**Stated problem**
Swap each "Friends of NASA" in the lines below for "NASA Supporters" and keep everything else the same.

(Entries for locating words and elements)
## Start
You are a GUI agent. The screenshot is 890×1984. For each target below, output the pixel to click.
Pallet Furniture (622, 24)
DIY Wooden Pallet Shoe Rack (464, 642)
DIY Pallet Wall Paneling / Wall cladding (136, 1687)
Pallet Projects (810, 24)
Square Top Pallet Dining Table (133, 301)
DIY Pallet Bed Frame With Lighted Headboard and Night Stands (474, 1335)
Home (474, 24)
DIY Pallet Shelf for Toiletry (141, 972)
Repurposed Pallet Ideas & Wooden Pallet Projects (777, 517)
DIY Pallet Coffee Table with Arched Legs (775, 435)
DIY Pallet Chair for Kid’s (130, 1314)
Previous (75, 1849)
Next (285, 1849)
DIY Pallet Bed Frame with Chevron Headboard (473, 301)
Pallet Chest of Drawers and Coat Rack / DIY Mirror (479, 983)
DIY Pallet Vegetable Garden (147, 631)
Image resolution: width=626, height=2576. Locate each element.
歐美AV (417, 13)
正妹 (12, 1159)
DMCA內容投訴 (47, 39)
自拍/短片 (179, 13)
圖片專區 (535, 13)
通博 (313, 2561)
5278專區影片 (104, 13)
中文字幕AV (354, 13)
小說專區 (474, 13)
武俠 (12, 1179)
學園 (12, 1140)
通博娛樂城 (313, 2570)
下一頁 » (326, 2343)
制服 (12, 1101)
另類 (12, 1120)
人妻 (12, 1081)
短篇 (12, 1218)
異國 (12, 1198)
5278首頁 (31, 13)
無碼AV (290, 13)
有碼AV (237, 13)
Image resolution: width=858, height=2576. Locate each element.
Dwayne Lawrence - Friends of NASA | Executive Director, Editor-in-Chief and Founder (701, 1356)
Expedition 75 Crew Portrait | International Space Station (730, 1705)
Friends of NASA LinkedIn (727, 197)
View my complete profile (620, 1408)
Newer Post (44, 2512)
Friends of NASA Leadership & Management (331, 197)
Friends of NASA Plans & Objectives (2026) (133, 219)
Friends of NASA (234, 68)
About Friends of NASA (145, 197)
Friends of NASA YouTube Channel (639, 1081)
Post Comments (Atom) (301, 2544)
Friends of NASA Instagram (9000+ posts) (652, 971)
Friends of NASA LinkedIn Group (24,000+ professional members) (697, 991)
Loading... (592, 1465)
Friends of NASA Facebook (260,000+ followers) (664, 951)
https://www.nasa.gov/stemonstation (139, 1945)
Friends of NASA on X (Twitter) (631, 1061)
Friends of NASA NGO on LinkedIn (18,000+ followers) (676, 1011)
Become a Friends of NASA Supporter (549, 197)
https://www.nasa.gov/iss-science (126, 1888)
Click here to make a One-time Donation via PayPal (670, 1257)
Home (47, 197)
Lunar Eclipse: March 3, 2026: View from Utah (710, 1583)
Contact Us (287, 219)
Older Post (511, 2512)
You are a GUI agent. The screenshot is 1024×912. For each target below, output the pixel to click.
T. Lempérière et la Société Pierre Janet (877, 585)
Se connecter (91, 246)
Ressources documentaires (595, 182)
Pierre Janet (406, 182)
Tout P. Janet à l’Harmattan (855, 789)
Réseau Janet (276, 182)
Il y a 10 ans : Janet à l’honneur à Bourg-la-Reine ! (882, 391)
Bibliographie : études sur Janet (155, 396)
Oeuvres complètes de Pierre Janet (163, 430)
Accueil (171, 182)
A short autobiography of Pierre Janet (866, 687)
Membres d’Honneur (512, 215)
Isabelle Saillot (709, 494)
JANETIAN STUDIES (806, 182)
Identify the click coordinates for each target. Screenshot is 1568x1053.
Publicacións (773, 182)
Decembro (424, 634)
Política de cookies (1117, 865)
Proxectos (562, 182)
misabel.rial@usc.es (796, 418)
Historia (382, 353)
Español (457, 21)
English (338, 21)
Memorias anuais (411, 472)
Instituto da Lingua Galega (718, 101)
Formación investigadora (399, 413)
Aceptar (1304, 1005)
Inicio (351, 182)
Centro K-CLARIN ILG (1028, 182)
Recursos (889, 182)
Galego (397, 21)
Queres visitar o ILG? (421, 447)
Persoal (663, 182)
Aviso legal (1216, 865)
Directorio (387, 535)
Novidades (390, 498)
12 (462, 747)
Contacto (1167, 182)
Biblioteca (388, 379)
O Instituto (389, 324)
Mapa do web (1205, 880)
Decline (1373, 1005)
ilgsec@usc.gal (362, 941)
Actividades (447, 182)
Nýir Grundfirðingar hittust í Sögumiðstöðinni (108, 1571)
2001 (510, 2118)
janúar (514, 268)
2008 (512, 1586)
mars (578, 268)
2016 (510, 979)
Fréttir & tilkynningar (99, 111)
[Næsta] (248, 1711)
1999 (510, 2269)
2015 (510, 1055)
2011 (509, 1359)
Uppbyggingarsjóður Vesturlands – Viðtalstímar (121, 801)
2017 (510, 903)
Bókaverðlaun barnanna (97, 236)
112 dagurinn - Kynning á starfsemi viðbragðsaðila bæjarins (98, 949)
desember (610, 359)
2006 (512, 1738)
## End
**Written reply**
You are a GUI agent. The screenshot is 890×1984. For each target below, output the pixel to click.
Pallet Furniture (622, 24)
DIY Wooden Pallet Shoe Rack (464, 642)
DIY Pallet Wall Paneling / Wall cladding (136, 1687)
Pallet Projects (810, 24)
Square Top Pallet Dining Table (133, 301)
DIY Pallet Bed Frame With Lighted Headboard and Night Stands (474, 1335)
Home (474, 24)
DIY Pallet Shelf for Toiletry (141, 972)
Repurposed Pallet Ideas & Wooden Pallet Projects (777, 517)
DIY Pallet Coffee Table with Arched Legs (775, 435)
DIY Pallet Chair for Kid’s (130, 1314)
Previous (75, 1849)
Next (285, 1849)
DIY Pallet Bed Frame with Chevron Headboard (473, 301)
Pallet Chest of Drawers and Coat Rack / DIY Mirror (479, 983)
DIY Pallet Vegetable Garden (147, 631)
Image resolution: width=626, height=2576. Locate each element.
歐美AV (417, 13)
正妹 (12, 1159)
DMCA內容投訴 (47, 39)
自拍/短片 (179, 13)
圖片專區 (535, 13)
通博 (313, 2561)
5278專區影片 (104, 13)
中文字幕AV (354, 13)
小說專區 (474, 13)
武俠 (12, 1179)
學園 (12, 1140)
通博娛樂城 (313, 2570)
下一頁 » (326, 2343)
制服 (12, 1101)
另類 (12, 1120)
人妻 (12, 1081)
短篇 (12, 1218)
異國 (12, 1198)
5278首頁 (31, 13)
無碼AV (290, 13)
有碼AV (237, 13)
Image resolution: width=858, height=2576. Locate each element.
Dwayne Lawrence - NASA Supporters | Executive Director, Editor-in-Chief and Founder (701, 1356)
Expedition 75 Crew Portrait | International Space Station (730, 1705)
NASA Supporters LinkedIn (727, 197)
View my complete profile (620, 1408)
Newer Post (44, 2512)
NASA Supporters Leadership & Management (331, 197)
NASA Supporters Plans & Objectives (2026) (133, 219)
NASA Supporters (234, 68)
About NASA Supporters (145, 197)
NASA Supporters YouTube Channel (639, 1081)
Post Comments (Atom) (301, 2544)
NASA Supporters Instagram (9000+ posts) (652, 971)
NASA Supporters LinkedIn Group (24,000+ professional members) (697, 991)
Loading... (592, 1465)
NASA Supporters Facebook (260,000+ followers) (664, 951)
https://www.nasa.gov/stemonstation (139, 1945)
NASA Supporters on X (Twitter) (631, 1061)
NASA Supporters NGO on LinkedIn (18,000+ followers) (676, 1011)
Become a NASA Supporters Supporter (549, 197)
https://www.nasa.gov/iss-science (126, 1888)
Click here to make a One-time Donation via PayPal (670, 1257)
Home (47, 197)
Lunar Eclipse: March 3, 2026: View from Utah (710, 1583)
Contact Us (287, 219)
Older Post (511, 2512)
You are a GUI agent. The screenshot is 1024×912. For each target below, output the pixel to click.
T. Lempérière et la Société Pierre Janet (877, 585)
Se connecter (91, 246)
Ressources documentaires (595, 182)
Pierre Janet (406, 182)
Tout P. Janet à l’Harmattan (855, 789)
Réseau Janet (276, 182)
Il y a 10 ans : Janet à l’honneur à Bourg-la-Reine ! (882, 391)
Bibliographie : études sur Janet (155, 396)
Oeuvres complètes de Pierre Janet (163, 430)
Accueil (171, 182)
A short autobiography of Pierre Janet (866, 687)
Membres d’Honneur (512, 215)
Isabelle Saillot (709, 494)
JANETIAN STUDIES (806, 182)
Identify the click coordinates for each target. Screenshot is 1568x1053.
Publicacións (773, 182)
Decembro (424, 634)
Política de cookies (1117, 865)
Proxectos (562, 182)
misabel.rial@usc.es (796, 418)
Historia (382, 353)
Español (457, 21)
English (338, 21)
Memorias anuais (411, 472)
Instituto da Lingua Galega (718, 101)
Formación investigadora (399, 413)
Aceptar (1304, 1005)
Inicio (351, 182)
Centro K-CLARIN ILG (1028, 182)
Recursos (889, 182)
Galego (397, 21)
Queres visitar o ILG? (421, 447)
Persoal (663, 182)
Aviso legal (1216, 865)
Directorio (387, 535)
Novidades (390, 498)
12 (462, 747)
Contacto (1167, 182)
Biblioteca (388, 379)
O Instituto (389, 324)
Mapa do web (1205, 880)
Decline (1373, 1005)
ilgsec@usc.gal (362, 941)
Actividades (447, 182)
Nýir Grundfirðingar hittust í Sögumiðstöðinni (108, 1571)
2001 (510, 2118)
janúar (514, 268)
2008 (512, 1586)
mars (578, 268)
2016 (510, 979)
Fréttir & tilkynningar (99, 111)
[Næsta] (248, 1711)
1999 (510, 2269)
2015 (510, 1055)
2011 (509, 1359)
Uppbyggingarsjóður Vesturlands – Viðtalstímar (121, 801)
2017 (510, 903)
Bókaverðlaun barnanna (97, 236)
112 dagurinn - Kynning á starfsemi viðbragðsaðila bæjarins (98, 949)
desember (610, 359)
2006 (512, 1738)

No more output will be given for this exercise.